In his Lectures on Calvinism, Abraham Kuyper observes how, before Calvinism, the Dutch art did not take into account the common people, but “they only were considered worthy of notice who were superior to the common man, viz., the high world of Church and of the priests, of knights and princes.” After Calvinism, however, “by the light of common grace it was seen that the non-churchly life was also possessed of high importance and of an all-sided art-motive.” The “common life of man came out of its hiding-place like a new world,” signaling the “emancipation of our ordinary earthly life.”
In his Lectures on Calvinism, Abraham Kuyper sets art and its tasks in the biblical context of redemption: “if you confess that the world once was beautiful, but by the curse has become undone, and by a final catastrophe is to pass to its full state of glory, excelling even the beautiful of paradise, then art has the mystical task of reminding us in its productions of the beautiful that was lost and of anticipating its perfect coming luster.” This way, art “points out…both the still visible lines of the original plan, and what is even more, the splendid restoration by which the Supreme Artist and Master-Builder will one day renew and enhance even the beauty of His original creation.”

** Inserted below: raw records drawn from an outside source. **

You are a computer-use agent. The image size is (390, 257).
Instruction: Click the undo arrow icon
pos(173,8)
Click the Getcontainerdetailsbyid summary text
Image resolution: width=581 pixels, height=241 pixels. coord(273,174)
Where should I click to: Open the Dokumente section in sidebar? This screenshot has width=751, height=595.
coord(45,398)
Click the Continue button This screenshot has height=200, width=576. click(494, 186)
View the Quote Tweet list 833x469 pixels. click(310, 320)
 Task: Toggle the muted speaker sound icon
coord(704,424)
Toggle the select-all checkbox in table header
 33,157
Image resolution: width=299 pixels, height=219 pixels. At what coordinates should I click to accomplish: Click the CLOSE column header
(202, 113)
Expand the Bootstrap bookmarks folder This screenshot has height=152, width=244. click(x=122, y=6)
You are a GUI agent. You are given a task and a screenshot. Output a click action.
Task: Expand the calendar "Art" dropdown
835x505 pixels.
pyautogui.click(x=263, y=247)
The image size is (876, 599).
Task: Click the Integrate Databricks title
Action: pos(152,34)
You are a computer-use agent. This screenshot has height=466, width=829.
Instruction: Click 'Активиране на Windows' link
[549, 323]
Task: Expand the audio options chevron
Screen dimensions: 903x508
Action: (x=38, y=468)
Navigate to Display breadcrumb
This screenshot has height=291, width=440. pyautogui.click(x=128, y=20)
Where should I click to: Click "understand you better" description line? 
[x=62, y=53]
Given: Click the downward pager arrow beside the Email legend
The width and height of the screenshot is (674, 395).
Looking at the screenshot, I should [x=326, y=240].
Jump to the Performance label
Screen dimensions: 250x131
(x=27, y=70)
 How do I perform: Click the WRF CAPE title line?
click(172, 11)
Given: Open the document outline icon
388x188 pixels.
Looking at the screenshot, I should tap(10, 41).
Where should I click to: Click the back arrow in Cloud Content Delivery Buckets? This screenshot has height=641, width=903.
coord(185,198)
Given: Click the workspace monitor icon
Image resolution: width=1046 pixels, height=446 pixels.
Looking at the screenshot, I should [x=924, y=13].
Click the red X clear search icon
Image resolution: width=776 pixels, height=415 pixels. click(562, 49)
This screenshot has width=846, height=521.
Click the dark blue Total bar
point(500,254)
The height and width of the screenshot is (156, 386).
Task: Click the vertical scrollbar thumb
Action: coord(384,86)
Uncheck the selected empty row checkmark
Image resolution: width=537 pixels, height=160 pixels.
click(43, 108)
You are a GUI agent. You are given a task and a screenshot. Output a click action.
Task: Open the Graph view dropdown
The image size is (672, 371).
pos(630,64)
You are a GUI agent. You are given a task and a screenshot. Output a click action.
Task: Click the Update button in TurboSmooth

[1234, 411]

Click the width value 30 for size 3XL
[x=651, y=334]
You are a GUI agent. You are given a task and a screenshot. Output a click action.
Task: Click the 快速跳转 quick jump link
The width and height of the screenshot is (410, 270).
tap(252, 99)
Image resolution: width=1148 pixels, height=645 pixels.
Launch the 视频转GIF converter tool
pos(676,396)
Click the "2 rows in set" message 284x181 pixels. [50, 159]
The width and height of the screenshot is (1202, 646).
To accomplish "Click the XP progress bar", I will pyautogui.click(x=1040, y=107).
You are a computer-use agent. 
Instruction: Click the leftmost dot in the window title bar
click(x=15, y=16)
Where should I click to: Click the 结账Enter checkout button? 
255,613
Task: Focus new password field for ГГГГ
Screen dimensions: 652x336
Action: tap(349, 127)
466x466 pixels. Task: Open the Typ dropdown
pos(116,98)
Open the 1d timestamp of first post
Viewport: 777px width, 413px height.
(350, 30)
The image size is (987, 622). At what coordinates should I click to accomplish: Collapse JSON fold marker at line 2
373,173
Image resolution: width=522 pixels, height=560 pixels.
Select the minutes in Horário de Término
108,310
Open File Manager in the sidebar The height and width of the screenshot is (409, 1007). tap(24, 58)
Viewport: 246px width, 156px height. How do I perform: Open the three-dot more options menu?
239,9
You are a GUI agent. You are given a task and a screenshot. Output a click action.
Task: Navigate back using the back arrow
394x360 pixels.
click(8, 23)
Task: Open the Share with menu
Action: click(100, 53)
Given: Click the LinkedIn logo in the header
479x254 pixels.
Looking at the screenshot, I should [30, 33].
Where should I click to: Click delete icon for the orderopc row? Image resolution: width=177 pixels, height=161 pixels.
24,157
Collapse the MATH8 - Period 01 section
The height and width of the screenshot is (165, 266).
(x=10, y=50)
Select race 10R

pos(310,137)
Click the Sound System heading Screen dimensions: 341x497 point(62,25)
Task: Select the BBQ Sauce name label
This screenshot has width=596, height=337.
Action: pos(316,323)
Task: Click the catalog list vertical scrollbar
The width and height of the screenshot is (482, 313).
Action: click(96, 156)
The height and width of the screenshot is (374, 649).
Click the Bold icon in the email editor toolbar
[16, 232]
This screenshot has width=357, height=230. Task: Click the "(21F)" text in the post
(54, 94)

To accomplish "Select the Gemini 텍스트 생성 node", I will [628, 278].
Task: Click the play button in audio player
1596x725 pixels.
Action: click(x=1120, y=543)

That is, art, not just the artist, testifies to the God of all creation.
In his Lectures on Calvinism, Abraham Kuyper argues against the view that “the only object of life was to merit heaven and to enjoy as much of the world as the Church considered to be consistent with this main end.” This view fails to recognize that “Christianity, besides its yearning for eternal salvation, has to perform on earth, by divine commission, a grand task with regard to the cosmos.”
More specifically, “life on earth were ever destined to merit the blessedness of heaven.” Thus, “Calvinism called Christendom back to the order of creation: ‘Replenish the earth, subdue it and have dominion over everything that lives upon it.’” Christian life remains a pilgrimage, to be sure. But “the Calvinist became a pilgrim, who, while on his way to our eternal home, has yet to perform on earth an important task.” What is that task? “The cosmos, in all the wealth of the kingdom of nature, was spread out before, under, and above man,” and this “entire limitless field had to be worked” (emphasis mine) so that they all may “flourish,” be it “agriculture and industry, commerce and navigation” or whatever else.
In his Lectures on Calvinism, Abraham Kuyper critiques what “Romanists taught,” that “there existed two spheres of life, the earthly or the merely human here below, and the heavenly, higher than the human as such.” In this schema, “the clergy, severing the earthly tie in celibacy, rank higher than the laity, and again, the monk who turns away from earthly possessions also and sacrifices his own will, stands, ethically considered, on a higher level than the clergy.” On top of that is “the stylite, who, mounting his pillar, severs himself from everything earthly, or by the yet more silent penitent who causes himself to be immured in his subterranean cave.”
This, Kuyper says, finds its “embodiment in the separation between sacred and secular ground” under which “everything uncountenanced and uncared for by the church is looked upon as being a lower character.”
But a Calvinist differs: “In his judgment, not only the church, but also the world belongs to God and in both has to be investigated the masterpiece of the supreme Architect and Artificer.” Rather, “looking upon it as his task to know God in all his works, he is conscious of having been called to fathom with all the energy of his intellect, things terrestrial as well as things celestial.” This, Kuyper says, is what “common grace” does.